Objectives: To characterize the associations between SDB, intermittent hypoxemia, and the beat-to-beat QT variability index (QTVI), a measure of ventricular repolarization lability associated with a higher risk for cardiac arrhythmias, sudden cardiac death, and mortality.
Methods: Three distinct cohorts were used for the current study. The first cohort, used for cross-sectional analysis, was a matched sample of 122 participants with and without severe SDB. The second cohort, used for longitudinal analysis, consisted of a matched sample of 52 participants with and without incident SDB. The cross-sectional and longitudinal cohorts were selected from the Sleep Heart Health Study participants.

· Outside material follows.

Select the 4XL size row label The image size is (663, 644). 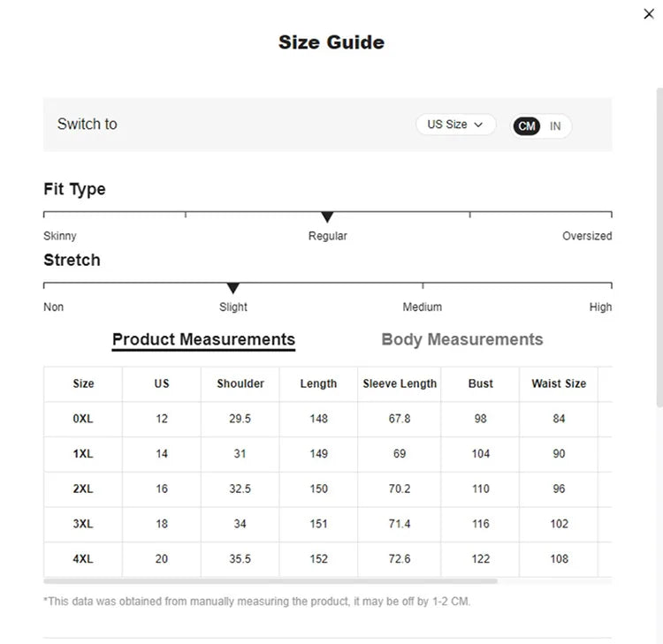tap(83, 559)
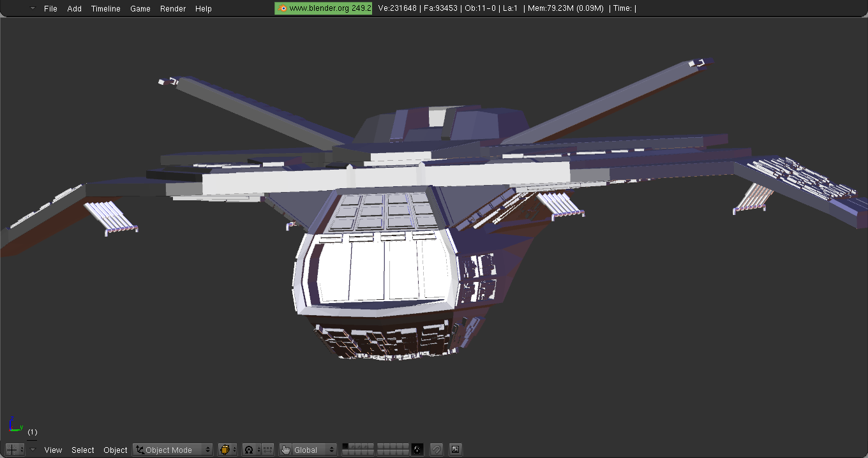Click the pivot point selector icon
Viewport: 868px width, 458px height.
251,450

The third cohort comprised 19 healthy adults exposed to acute intermittent hypoxia and ambient air on two separate days. Electrocardiographic measures were calculated from one-lead electrocardiograms.
Results: Compared to those without SDB, participants with severe SDB had greater QTVI (-1.19 in participants with severe SDB vs. -1.43 in participants without SDB, P = 0.027), heart rate (68.34 vs. 64.92 beats/minute; P = 0.028), and hypoxemia burden during sleep as assessed by the total sleep time with oxygen saturation less than 90% (TST90; 11.39% vs. 1.32%, P < 0.001). TST90, but not the frequency of arousals, was a predictor of QTVI. QTVI during sleep was predictive of all-cause mortality. With incident SDB, mean QTVI increased from -1.23 to -0.86 over 5 years (P = 0.017). Finally, exposing healthy adults to acute intermittent hypoxia for four hours progressively increased QTVI (from -1.85 at baseline to -1.64 after four hours of intermittent hypoxia; P = 0.016).
Conclusions: Prevalent and incident SDB are associated with ventricular repolarization instability, which predisposes to ventricular arrhythmias and sudden cardiac death. Intermittent hypoxemia destabilizes ventricular repolarization and may contribute to increased mortality in SDB.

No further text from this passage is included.